Exercise brief — Each line in the data holding "computer" should be listed.

[Saved data entries]

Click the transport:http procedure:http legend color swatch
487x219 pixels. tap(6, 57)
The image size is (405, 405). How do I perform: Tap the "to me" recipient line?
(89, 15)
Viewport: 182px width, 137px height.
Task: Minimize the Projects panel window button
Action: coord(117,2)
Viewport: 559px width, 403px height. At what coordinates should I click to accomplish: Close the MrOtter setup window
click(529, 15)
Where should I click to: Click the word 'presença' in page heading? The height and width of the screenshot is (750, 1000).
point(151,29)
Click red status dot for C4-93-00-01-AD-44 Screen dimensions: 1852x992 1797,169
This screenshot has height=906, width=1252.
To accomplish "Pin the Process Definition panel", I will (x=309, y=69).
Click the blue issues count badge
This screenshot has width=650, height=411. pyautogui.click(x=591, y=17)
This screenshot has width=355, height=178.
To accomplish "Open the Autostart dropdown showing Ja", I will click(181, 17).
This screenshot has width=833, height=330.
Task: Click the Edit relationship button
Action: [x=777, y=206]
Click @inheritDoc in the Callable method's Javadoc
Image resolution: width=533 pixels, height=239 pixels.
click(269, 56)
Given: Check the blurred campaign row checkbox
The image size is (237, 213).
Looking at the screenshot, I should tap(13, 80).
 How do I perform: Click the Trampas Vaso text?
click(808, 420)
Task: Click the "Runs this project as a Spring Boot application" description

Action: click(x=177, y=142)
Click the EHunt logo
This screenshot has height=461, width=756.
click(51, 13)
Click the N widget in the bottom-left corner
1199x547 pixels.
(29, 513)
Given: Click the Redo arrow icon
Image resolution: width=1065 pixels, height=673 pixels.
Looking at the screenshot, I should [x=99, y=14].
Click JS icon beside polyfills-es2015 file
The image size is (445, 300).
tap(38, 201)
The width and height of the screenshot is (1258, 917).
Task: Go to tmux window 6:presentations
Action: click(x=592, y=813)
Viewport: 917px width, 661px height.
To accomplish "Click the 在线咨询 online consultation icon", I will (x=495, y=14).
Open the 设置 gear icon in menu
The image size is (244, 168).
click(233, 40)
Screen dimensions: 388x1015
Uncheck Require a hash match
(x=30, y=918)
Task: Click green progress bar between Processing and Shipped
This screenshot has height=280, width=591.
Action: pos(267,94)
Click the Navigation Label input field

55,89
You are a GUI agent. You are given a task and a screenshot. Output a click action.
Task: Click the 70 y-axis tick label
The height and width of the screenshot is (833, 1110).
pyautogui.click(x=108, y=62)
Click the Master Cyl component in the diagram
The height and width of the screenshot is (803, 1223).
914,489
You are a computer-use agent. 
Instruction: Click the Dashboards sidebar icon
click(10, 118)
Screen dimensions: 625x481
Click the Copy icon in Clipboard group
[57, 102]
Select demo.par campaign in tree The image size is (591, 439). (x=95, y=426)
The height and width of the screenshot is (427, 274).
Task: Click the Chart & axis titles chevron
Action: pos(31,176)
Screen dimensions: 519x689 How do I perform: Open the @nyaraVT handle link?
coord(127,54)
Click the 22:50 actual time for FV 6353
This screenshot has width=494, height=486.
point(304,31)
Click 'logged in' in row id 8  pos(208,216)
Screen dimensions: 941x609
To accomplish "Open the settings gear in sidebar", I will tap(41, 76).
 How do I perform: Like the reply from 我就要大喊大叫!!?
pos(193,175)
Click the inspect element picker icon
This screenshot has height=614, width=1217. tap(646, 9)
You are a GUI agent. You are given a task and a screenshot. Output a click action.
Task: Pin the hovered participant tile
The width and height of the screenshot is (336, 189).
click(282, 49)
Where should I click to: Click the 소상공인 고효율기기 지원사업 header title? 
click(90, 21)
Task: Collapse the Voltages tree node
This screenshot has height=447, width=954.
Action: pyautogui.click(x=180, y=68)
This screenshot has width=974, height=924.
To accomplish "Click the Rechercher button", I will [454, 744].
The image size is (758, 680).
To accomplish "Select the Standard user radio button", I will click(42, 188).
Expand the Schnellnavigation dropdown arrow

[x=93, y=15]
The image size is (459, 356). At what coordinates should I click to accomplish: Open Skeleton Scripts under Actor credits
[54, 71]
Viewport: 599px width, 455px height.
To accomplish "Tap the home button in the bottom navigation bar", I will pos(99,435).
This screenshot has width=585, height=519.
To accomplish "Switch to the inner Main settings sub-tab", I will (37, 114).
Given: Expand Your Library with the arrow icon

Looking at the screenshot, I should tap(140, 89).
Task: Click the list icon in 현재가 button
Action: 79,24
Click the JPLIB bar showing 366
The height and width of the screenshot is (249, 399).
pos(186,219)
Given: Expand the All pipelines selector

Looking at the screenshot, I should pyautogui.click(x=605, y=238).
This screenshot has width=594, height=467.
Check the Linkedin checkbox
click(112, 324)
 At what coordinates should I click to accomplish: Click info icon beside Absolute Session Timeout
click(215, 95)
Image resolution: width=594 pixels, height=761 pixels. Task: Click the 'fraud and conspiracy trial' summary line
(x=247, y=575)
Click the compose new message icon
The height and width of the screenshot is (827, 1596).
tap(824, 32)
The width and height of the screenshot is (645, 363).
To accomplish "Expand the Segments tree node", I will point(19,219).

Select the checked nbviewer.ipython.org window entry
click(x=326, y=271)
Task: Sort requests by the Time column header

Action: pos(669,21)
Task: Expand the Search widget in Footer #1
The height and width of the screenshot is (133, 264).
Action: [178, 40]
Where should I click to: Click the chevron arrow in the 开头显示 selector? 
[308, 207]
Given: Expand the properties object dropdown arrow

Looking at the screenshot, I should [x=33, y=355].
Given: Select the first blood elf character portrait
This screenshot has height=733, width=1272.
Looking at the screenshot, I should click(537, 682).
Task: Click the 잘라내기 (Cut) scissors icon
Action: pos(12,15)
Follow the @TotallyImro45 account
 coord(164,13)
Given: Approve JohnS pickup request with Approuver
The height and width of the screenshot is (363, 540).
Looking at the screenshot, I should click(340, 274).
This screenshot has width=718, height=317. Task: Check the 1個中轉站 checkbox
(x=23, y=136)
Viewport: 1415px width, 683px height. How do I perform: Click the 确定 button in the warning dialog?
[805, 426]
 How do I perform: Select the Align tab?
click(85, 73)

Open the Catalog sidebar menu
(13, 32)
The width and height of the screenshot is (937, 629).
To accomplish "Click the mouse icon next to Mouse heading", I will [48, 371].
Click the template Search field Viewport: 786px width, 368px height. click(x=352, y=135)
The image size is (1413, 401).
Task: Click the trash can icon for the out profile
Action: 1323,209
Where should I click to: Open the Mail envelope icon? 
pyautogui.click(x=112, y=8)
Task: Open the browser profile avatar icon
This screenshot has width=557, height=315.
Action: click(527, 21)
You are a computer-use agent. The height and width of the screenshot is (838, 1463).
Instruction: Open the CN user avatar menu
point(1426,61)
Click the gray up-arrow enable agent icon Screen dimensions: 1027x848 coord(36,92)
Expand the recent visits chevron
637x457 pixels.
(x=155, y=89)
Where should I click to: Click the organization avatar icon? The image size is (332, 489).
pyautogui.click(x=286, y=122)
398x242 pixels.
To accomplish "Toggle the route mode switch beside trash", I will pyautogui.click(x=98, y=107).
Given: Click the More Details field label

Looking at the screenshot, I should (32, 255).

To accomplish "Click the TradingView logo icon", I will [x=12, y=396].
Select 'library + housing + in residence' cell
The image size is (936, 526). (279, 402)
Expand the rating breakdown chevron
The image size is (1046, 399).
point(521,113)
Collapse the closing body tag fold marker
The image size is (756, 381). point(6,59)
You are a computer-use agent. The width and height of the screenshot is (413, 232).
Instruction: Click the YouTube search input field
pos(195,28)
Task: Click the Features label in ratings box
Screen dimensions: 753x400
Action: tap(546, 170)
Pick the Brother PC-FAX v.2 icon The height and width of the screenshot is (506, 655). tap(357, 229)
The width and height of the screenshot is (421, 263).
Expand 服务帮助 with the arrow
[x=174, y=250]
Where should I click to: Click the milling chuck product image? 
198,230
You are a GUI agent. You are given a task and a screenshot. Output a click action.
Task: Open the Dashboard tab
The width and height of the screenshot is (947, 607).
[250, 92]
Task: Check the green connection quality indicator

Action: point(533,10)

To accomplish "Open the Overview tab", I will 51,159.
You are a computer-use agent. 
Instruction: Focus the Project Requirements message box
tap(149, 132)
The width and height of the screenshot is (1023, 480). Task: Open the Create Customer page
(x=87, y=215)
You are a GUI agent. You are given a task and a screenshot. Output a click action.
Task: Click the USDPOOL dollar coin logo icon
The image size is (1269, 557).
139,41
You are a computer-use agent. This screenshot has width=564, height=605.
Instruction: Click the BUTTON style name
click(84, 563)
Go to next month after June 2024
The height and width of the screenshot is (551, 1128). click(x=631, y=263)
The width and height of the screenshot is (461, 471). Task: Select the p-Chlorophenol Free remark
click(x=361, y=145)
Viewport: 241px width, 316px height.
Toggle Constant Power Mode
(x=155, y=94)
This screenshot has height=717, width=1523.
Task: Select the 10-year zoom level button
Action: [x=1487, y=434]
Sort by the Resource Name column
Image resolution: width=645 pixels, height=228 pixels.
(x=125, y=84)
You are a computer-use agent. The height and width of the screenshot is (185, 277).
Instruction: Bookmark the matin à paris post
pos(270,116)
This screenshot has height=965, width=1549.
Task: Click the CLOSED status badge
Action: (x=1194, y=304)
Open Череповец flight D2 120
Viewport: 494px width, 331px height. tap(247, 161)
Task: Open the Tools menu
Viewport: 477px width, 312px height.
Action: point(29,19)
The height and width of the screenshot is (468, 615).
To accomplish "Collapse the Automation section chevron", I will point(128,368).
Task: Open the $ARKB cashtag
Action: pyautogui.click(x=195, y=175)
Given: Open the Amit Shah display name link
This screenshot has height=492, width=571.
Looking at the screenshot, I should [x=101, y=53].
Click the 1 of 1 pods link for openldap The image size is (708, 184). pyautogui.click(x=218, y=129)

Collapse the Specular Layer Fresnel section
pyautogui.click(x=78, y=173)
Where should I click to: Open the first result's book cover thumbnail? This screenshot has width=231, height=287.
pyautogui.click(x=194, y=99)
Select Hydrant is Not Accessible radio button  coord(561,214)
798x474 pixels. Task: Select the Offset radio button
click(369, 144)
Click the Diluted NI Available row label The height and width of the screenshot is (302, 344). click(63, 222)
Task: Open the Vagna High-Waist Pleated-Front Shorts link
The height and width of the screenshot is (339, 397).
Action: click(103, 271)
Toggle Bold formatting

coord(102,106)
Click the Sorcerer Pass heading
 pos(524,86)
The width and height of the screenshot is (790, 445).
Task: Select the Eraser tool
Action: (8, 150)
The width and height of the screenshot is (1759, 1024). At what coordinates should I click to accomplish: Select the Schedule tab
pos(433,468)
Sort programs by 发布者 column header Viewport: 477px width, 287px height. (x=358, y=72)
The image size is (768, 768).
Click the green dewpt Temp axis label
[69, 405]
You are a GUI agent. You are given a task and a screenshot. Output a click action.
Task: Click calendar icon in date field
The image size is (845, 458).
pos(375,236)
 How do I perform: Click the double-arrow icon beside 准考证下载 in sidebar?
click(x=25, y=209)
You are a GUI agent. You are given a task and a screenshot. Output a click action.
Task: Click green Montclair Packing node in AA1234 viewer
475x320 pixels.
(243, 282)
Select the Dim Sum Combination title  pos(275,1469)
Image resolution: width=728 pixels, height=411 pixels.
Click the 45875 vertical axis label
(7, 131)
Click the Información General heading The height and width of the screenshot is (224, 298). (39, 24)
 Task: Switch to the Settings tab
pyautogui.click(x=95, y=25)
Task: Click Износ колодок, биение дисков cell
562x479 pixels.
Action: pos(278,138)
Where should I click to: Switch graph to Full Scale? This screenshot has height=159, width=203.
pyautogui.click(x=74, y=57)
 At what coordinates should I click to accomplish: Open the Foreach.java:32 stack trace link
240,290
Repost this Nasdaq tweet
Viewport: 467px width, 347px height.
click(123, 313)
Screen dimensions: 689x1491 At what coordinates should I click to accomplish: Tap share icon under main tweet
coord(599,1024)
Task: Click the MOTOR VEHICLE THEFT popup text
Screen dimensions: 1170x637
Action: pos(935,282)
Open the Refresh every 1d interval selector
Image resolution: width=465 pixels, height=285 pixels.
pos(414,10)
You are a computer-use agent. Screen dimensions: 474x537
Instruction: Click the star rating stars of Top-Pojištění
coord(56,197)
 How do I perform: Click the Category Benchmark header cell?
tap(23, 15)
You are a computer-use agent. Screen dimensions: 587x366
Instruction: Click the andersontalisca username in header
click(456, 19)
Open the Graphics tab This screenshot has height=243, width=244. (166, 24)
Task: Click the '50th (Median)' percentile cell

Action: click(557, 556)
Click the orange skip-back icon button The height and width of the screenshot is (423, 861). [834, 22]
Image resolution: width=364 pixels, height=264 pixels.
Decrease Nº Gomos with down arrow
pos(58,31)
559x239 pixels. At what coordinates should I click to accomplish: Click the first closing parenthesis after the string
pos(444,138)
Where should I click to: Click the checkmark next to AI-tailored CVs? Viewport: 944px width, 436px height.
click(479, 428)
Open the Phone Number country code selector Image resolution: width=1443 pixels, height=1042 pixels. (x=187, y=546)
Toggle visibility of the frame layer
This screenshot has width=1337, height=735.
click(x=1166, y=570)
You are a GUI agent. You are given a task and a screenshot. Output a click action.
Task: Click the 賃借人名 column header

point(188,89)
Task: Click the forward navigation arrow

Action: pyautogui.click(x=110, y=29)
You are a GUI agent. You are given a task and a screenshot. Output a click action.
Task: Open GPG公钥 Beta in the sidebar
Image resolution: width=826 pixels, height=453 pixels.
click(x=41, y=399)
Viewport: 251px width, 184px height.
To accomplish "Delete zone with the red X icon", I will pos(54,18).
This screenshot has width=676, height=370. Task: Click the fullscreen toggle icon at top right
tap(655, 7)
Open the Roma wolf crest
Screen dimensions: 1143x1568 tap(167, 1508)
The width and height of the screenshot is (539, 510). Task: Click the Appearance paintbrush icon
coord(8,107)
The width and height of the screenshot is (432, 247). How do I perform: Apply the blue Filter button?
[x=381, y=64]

Worked solution —
You are a computer-use agent. 
You are a computer-use agent. The height and width of the screenshot is (838, 1463).
You are a computer-use agent. The width and height of the screenshot is (413, 232).
You are a computer-use agent. 
You are a computer-use agent. This screenshot has width=564, height=605.
You are a computer-use agent. The height and width of the screenshot is (185, 277).
You are a computer-use agent. Screen dimensions: 474x537
You are a computer-use agent. Screen dimensions: 587x366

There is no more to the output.